There are hundreds of lakes across the country. Finding one to visit is the easy part. What do you do when you get there, though? The last thing you want after packing up the life jackets and water wings is to have bored kids again an hour after arrival. Don’t stress — there’s a lot more to do than just jump in and swim.
From water sports to cooking to games, lake trips offer activities galore. If you need some ideas, check out these seven options to maximize your fun and your relaxation.
1. Get Onto a Paddleboard
If you’ve ever gotten up to enjoy the lake sunrise, you’ve probably seen them. They’re the early risers who glide gracefully across the lake’s surface on stand-up paddleboards. While fans of SUP boards can take to the water anytime, of course, there’s something special about enjoying the morning calm.

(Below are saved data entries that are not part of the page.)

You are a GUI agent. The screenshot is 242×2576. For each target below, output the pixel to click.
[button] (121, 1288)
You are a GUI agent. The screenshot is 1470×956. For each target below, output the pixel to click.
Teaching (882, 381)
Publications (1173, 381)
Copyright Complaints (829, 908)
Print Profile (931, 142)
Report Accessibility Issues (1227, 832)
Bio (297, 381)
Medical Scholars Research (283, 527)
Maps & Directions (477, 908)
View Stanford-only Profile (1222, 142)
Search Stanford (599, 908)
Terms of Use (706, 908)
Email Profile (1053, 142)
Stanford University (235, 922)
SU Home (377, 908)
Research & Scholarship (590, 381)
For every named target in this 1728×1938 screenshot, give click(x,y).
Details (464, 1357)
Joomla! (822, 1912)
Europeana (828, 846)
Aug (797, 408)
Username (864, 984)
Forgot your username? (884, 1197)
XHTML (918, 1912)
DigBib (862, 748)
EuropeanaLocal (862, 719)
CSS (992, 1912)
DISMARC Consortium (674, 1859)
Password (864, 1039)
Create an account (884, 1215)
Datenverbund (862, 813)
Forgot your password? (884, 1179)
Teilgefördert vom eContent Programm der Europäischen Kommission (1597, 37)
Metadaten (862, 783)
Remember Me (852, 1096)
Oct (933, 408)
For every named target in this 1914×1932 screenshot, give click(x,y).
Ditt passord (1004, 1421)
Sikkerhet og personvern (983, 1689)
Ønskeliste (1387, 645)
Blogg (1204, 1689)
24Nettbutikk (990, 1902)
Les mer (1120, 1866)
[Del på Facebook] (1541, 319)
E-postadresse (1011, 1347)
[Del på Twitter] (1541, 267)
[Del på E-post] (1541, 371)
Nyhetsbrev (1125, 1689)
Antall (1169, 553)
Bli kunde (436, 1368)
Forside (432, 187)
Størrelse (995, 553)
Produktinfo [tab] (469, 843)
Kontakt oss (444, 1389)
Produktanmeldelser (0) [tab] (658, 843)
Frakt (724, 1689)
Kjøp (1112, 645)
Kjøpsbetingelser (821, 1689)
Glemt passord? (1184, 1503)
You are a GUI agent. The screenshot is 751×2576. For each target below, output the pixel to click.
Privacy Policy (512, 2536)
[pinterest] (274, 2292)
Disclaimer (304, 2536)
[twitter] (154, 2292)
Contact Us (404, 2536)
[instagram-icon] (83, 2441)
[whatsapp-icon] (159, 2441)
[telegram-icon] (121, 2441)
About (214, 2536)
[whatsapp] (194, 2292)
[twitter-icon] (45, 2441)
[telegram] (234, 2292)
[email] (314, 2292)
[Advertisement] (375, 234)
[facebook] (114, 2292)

Admittedly, it takes some balance and core strength to stand up on a paddleboard and not topple into the water. Once you figure it out, though, SUP boards can be a fun way to explore the lake and get a great workout. If you’re stable enough, carry a waterproof speaker and bring your lake playlist with you. You can even take the family dog along!
2. Cast a Line
If you’re an expert fisherman, a lake trip is a prime opportunity to fill your cooler with the catch of the day. Even if you’ve never picked up a pole, consider giving it a shot. You might not catch anything — fish can play hard to get — but you’ll have fun trying.
To prepare, stop by a sporting goods store for a fishing license, a pole, hooks, and bait. Then your next decision is whether you want to fish off the dock, the bank, or a boat. If the latter suits your fancy, look into renting a rowboat for a few hours.
Finally, don’t forget to check whether the lake you’re visiting has a catch-and-release policy. You may be dreaming of pan-fried walleye, but you’re not always allowed to keep the fish.
3. Dive Into Water Sports
When you picture a lake day, some type of water sport and a life jacket probably pop to mind. There are so many water sports to choose from, deciding which to do might be tough. If you’re interested in anything with a little speed, consider renting a wakesurfing boat or a jet ski. Before you head out, though, check the boat license requirements for your state.
So once you’ve rented your watercraft, what are your options? With a boat, think about water skiing, wakeboarding, or tubing. If you’d rather zip around the lake and try some Figure 8s, think about a jet ski. They’re great for dipping into the smaller coves where you can see more wildlife.
4. Set Up Camp
Water sports are great, but maybe they’re not your thing. That’s OK. There are plenty of other things to do lakeside. If you simply like waking up to the sound of water lapping against the shore, set up a campsite on the bank. You can enjoy a cup of coffee brewed on your camping stove while watching the sunrise.
Lake camping can help you disconnect for a couple of days. You can spend time playing games or exploring nature with your family. The cell signal might disappear, but you can use your smartphone camera to capture fun memories. Just be sure you’re camping in a designated area and that you control and put out any campfires you start.
5. Play Games
Speaking of games, there’s no shortage of pastimes that can be transported to the lake. A game of gin rummy or a hilarious round of charades can keep you entertained in the evenings. Don’t forget about daytime games, though. Backyard and beach games are just as much — or even more — fun lakeside.
Setting up a cornhole set or horseshoe rings on your campsite is simple. If the lakeshore has some wide-open spaces, consider kicking around a soccer ball or tossing a football. Lakes that are part of county parks also frequently have sand volleyball courts and tennis courts you can use.
Games like these will keep you active and entertained, but don’t forget the best part. When you get hot and sweaty, cooling off is as easy as jumping in the lake!
6. Go Hiking
If you’ve been in the water so long your feet are turning prune-like, consider toweling them off and donning some hiking boots. The scenery surrounding most lakes can make for a beautiful, relaxing walk. Grab a water bottle and a hiking buddy and explore your lakeside environs.
If you’re headed to a more popular lake, paved trials might be available. They’ll offer an easier stroll with more navigational aids and less mud. Enjoy watching all the skiers and tubers from your on-shore vantage point.
7. Make an Outdoor Dinner
A lake day or weekend vacay is a great time to engage in some al fresco cooking and dining. Grab a picnic basket and bring all your supplies with you. You’ll be set to make a rustic 5-star meal. Be sure you clean up once you’re done, though, unless you want to feed the ants, too!
Lots of lakes and campsites have publicly available grills. Just bring your own charcoal and heat up some burgers, hot dogs, or veggie kabobs. Be sure to bring a blanket with you. If there are picnic tables available, it can be your tablecloth. If there aren’t, find a shady patch and use your blanket as a ground-level tabletop.
If you’re feeling the need to relax and get in touch with nature, look no further than a lake trip. It can last an afternoon or a weekend. You can enjoy an evening campfire or a day of jumping wakes behind a boat. Whatever you choose, trying some of these activities will put a smile on your face.